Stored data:
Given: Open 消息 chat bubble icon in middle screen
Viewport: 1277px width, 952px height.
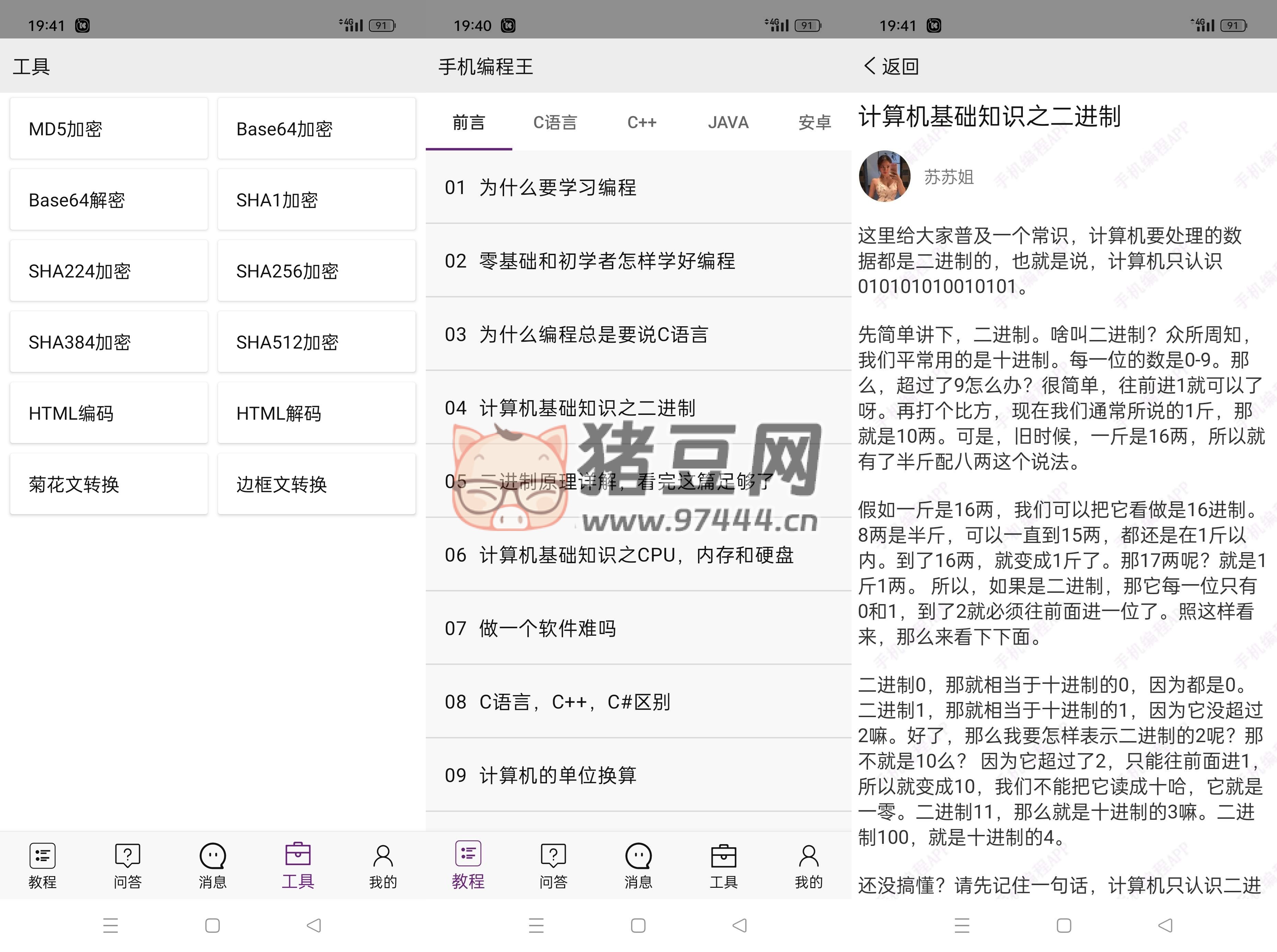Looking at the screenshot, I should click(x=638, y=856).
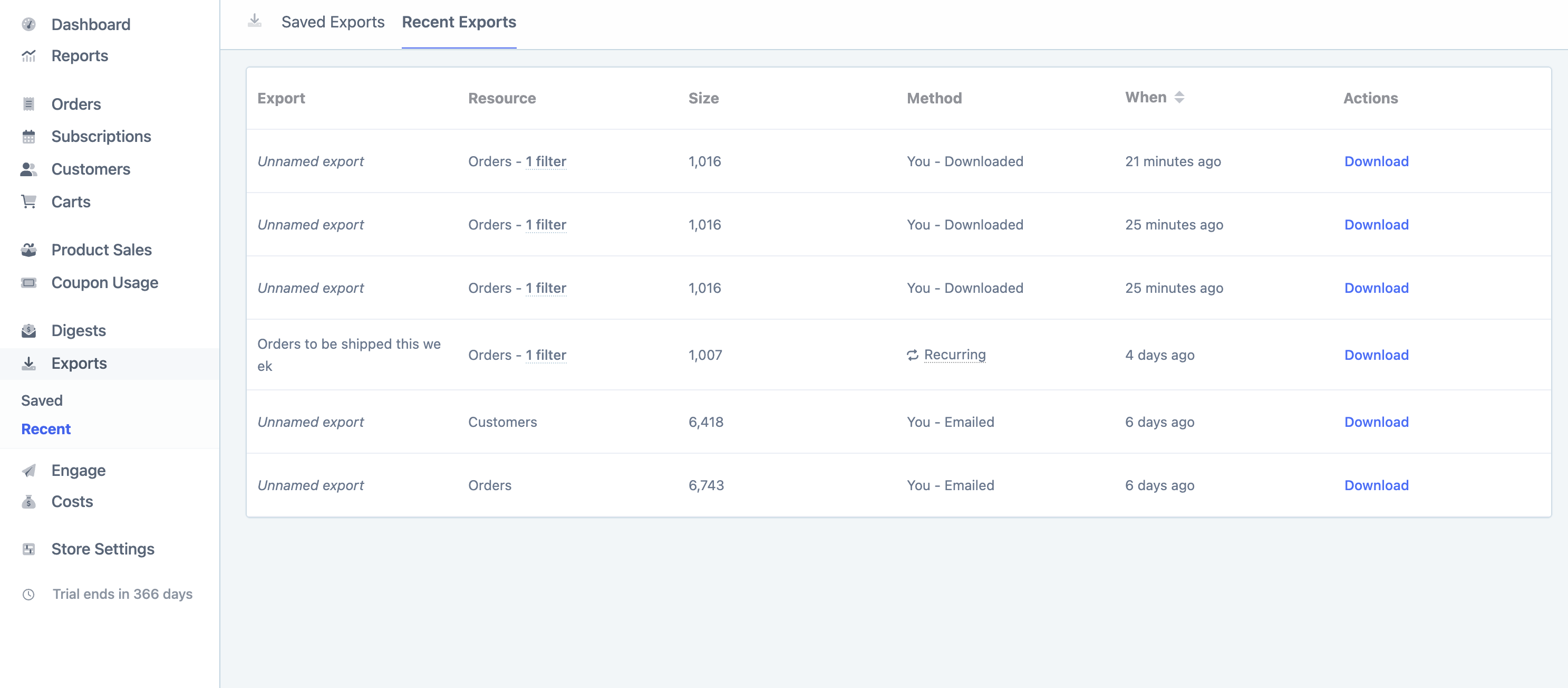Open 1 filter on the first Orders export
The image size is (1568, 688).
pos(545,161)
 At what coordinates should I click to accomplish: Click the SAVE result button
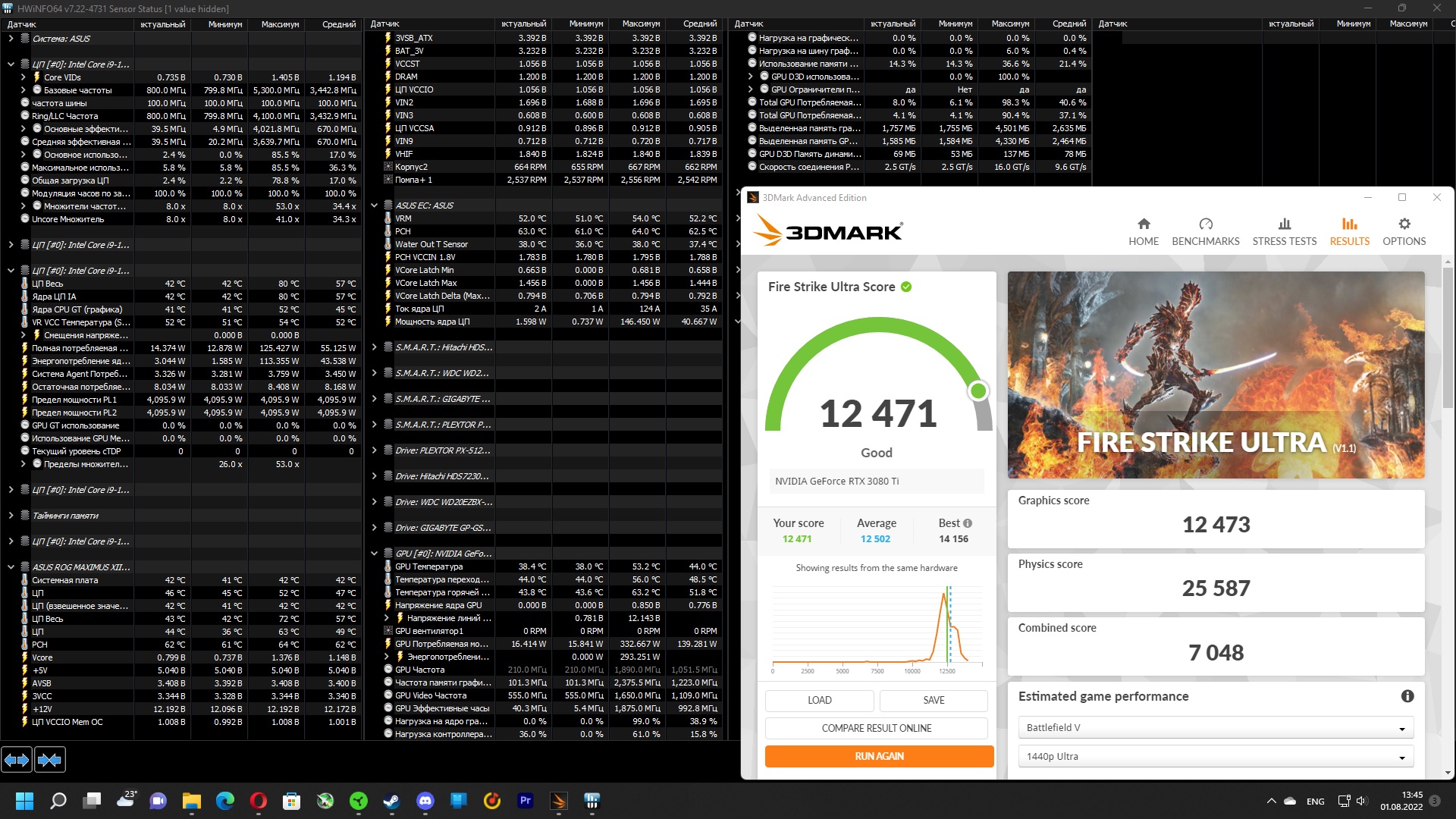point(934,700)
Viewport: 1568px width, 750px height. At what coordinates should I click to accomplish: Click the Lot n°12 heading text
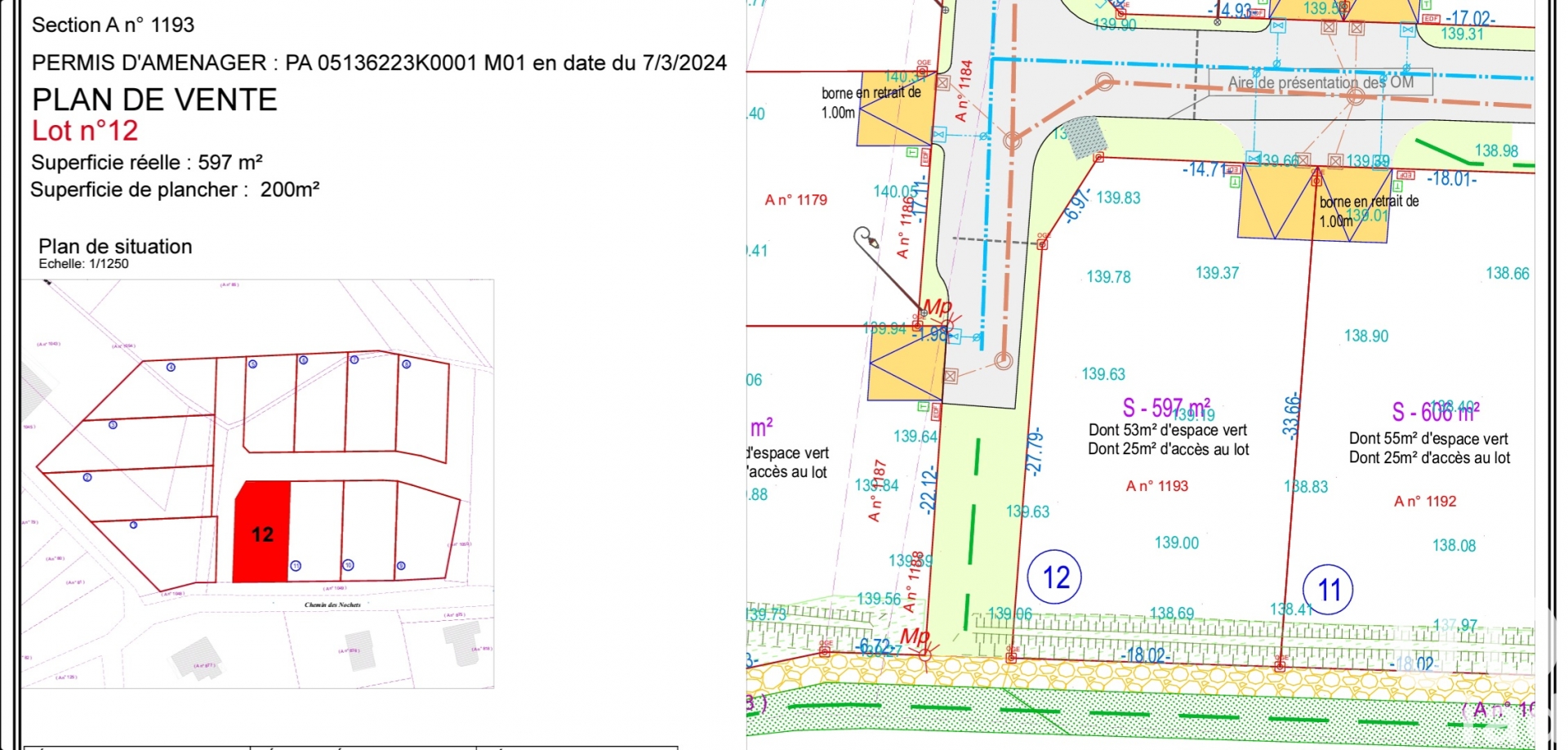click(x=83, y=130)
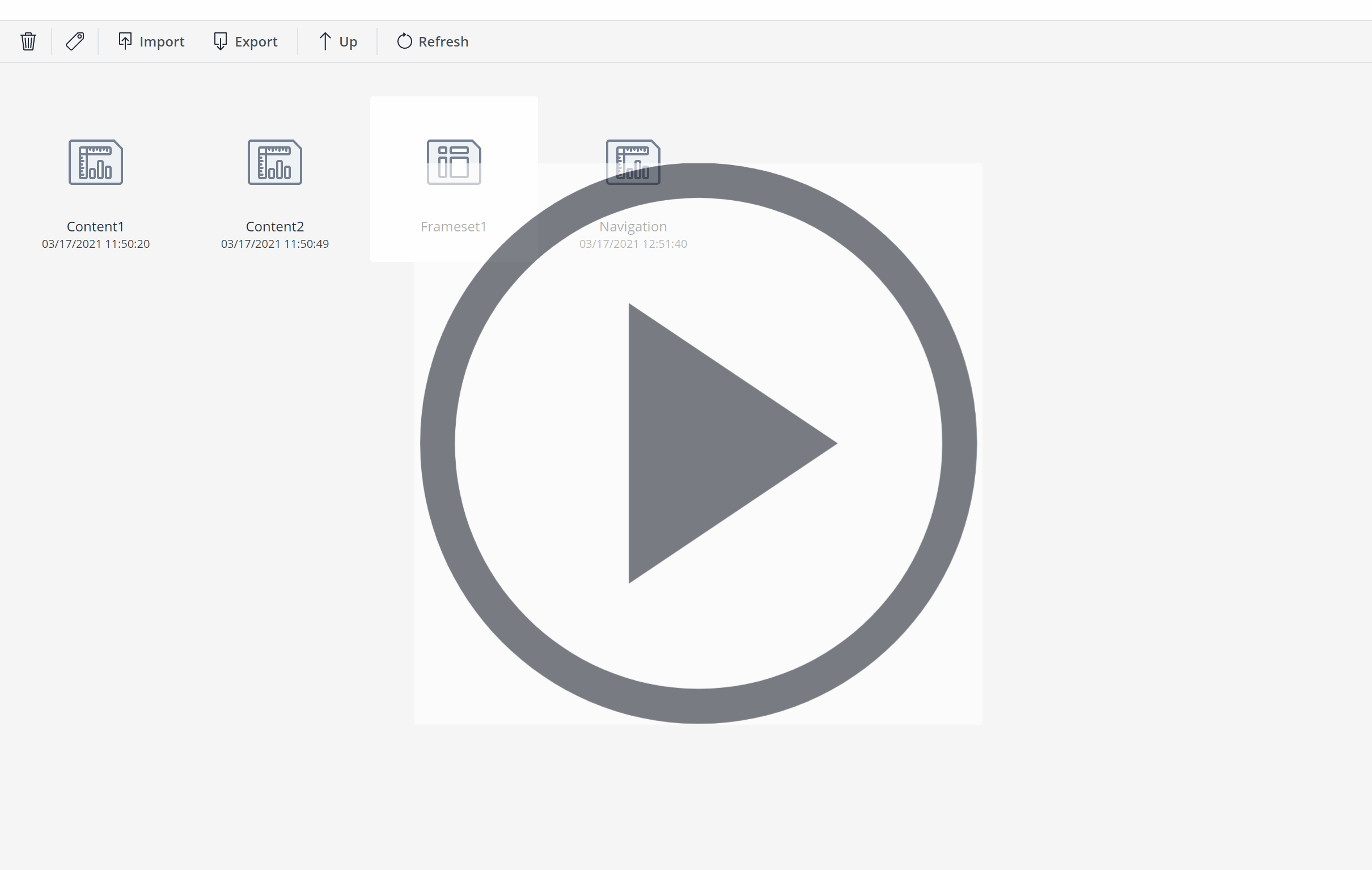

Your task
Every line above should be transcribed exactly, though no image should be carried over.

Answer below
Given: Open 消息 chat bubble icon in middle screen
Viewport: 1277px width, 952px height.
Looking at the screenshot, I should click(x=638, y=856).
Open 1 filter on the first Orders export
The image size is (1568, 688).
pos(545,161)
 At what coordinates should I click to accomplish: Click the SAVE result button
point(934,700)
Viewport: 1568px width, 750px height. At what coordinates should I click to accomplish: Click the Lot n°12 heading text
click(x=83, y=130)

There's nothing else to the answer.